United Mission to Nepal


The United Mission to Nepal was established in 1954 as a co-operative missionary endeavour between the people of Nepal and a number of Christian groups working along the border in India. The mission has grown to include a large group of Christian organisations from 18 countries in four different continents, who seek to “serve the people of Nepal, particularly those who live in poverty..inspired by the love and teachings of Jesus Christ.”
Several remarkable coincidences led to the formation of the United Mission to Nepal. During the 1951 revolution fighting had taken place just over the border from Raxaul and wounded combatants from both sides were treated at Duncan Hospital. As a result of this service, Dr Trevor Strong and Ernest Oliver were invited to visit Kathmandu after the revolution. They walked for several days and whilst in Kathmandu had an interview with B.P. Koirala, the Home Minister in His Majesty’s Government of Nepal, to explore the possibility of mission work. They were told that medical and educational work would be welcome, but open preaching prohibited. These discussions dovetailed with a separate approach by the authorities in Tansen, a large hill-town half way between Nautanwa and Pokhara, to American missionaries Bob and Bethel Fleming and Carl and Betty Friedericks. Contact had been made as a result of ornithological trips into Nepal in October 1949 and the winter of 1951–52 during which medical assistance had been given to the people of Tansen.
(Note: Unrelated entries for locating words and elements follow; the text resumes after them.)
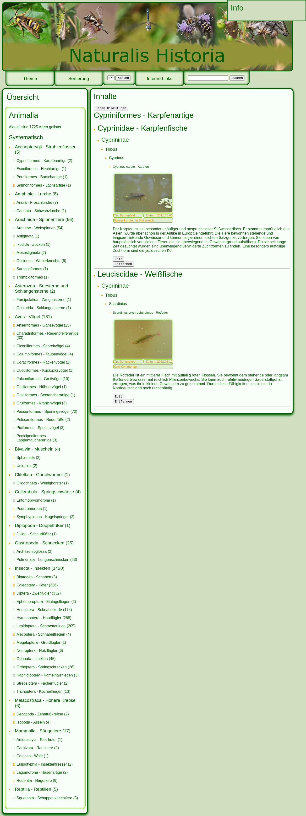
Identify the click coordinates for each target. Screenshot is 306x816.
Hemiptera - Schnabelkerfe (39, 610)
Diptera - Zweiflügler (33, 593)
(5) (47, 798)
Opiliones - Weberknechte (38, 261)
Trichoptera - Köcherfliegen (39, 691)
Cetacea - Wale (29, 756)
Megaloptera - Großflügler (38, 642)
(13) (43, 691)
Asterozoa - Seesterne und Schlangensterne (41, 288)
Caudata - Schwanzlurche (38, 211)
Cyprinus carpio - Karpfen (131, 167)
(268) (43, 618)
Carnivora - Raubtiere (34, 748)
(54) (39, 228)
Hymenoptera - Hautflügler (38, 618)
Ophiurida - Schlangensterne (40, 308)
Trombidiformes (29, 277)
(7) (37, 202)
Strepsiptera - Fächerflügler (39, 683)
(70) (46, 411)
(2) (44, 161)
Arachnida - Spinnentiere (39, 219)
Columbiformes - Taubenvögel (41, 354)
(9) (37, 780)
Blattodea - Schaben (33, 577)
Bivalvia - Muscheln (34, 448)
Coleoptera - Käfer (32, 585)
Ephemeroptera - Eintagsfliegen (43, 602)
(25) (43, 325)
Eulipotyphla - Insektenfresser (41, 764)
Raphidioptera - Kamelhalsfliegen (44, 675)
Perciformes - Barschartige (39, 177)
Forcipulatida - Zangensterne (41, 300)
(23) (46, 560)
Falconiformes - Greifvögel (38, 379)
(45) (36, 659)
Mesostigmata (28, 253)
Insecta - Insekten (32, 568)
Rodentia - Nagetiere (34, 780)
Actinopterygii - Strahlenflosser (45, 146)
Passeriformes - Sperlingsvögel (42, 411)
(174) (44, 610)
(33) (47, 335)
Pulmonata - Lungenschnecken (42, 560)
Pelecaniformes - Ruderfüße (40, 420)
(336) (37, 585)
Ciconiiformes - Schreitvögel (40, 346)
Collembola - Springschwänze (44, 491)
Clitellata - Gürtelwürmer (39, 474)
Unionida (24, 466)
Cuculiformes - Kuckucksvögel (42, 370)
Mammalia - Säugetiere (38, 730)
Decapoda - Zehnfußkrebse (39, 714)
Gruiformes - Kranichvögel (38, 403)
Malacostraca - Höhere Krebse (45, 700)
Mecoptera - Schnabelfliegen (40, 634)
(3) (41, 403)
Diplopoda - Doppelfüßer (39, 525)
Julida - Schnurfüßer (33, 534)
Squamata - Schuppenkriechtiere (44, 798)
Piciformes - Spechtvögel (37, 428)
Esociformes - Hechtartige (38, 169)
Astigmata (24, 236)
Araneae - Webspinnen (35, 228)
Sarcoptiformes (29, 269)
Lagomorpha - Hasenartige (39, 772)
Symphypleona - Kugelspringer (42, 517)
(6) (41, 261)
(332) (38, 593)
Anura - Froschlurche (34, 202)
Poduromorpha (29, 509)
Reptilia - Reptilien (33, 789)
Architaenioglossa (31, 551)
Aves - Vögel (27, 316)
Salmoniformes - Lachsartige (40, 185)
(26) (45, 667)
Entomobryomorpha (33, 500)
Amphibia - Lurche (33, 193)
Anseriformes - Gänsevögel (39, 325)
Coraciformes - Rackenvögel (40, 362)
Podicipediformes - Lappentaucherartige (34, 438)
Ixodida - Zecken (30, 244)
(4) (43, 346)
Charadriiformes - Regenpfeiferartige (47, 333)
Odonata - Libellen (32, 659)
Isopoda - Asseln (30, 722)
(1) (41, 169)
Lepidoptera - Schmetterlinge (41, 626)
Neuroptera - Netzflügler (36, 651)
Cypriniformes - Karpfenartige (41, 161)
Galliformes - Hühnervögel (38, 387)
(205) (46, 626)
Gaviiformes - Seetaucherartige (43, 395)
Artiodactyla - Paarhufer (36, 740)
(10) (42, 379)
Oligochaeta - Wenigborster (39, 483)
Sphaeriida (25, 458)
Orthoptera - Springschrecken (41, 667)
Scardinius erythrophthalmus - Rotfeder (140, 315)
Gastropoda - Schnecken (39, 542)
Eventually a letter came from S.K. Dikshit in the Department of Foreign Affairs, permitting a hospital in Tansen and clinics in Kathmandu.
Lindell rightly refers to the foundation of UMN as “some of the finest missionary statesmanship that has been exercised in the modern missionary movement... the mistakes seen in India and other countries resulting from competition and independent action by denominational and separate organisations should not be repeated in Nepal.” Methodist Bishop J.W. Pickett circulated an invitation letter from HMGN to other missions associated with the NBF in conjunction with the National Christian Council of India with a view to “establishing a Christian mission in Nepal on the widest possible cooperative basis, a combined interdenominational and international approach.” The NCC endorsed this and the United Christian Mission to Nepal was founded in Nagpur in March 1954.
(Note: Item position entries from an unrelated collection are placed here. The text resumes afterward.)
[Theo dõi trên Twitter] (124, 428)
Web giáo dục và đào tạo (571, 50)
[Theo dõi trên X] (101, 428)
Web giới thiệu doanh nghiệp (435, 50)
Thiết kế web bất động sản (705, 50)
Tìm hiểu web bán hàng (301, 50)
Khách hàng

There were eight founding missions. Bishop Pickett was the founding President of the Board and Ernest Oliver the first Executive Secretary. The Flemings had already commenced medical work in Kathmandu in January 1954, and the Friedericks began medical work in Tansen in June 1954, but the work quickly expanded and diversified into other areas, such as education and development of hydropower. The activities of the UMN have been clearly defined in five-yearly agreements, in the past with HMGN, and now with the Government of Nepal. There have always been clear prohibitions on proselytising, but the Christian nature of UMN and the personal faith of its workers is known and accepted. “The Mission takes the terms seriously… and has learned that its stay in Nepal rests on a mixture of invitation, permission and mutual agreement; that it is temporary …that it is in partnership with Nepali society.”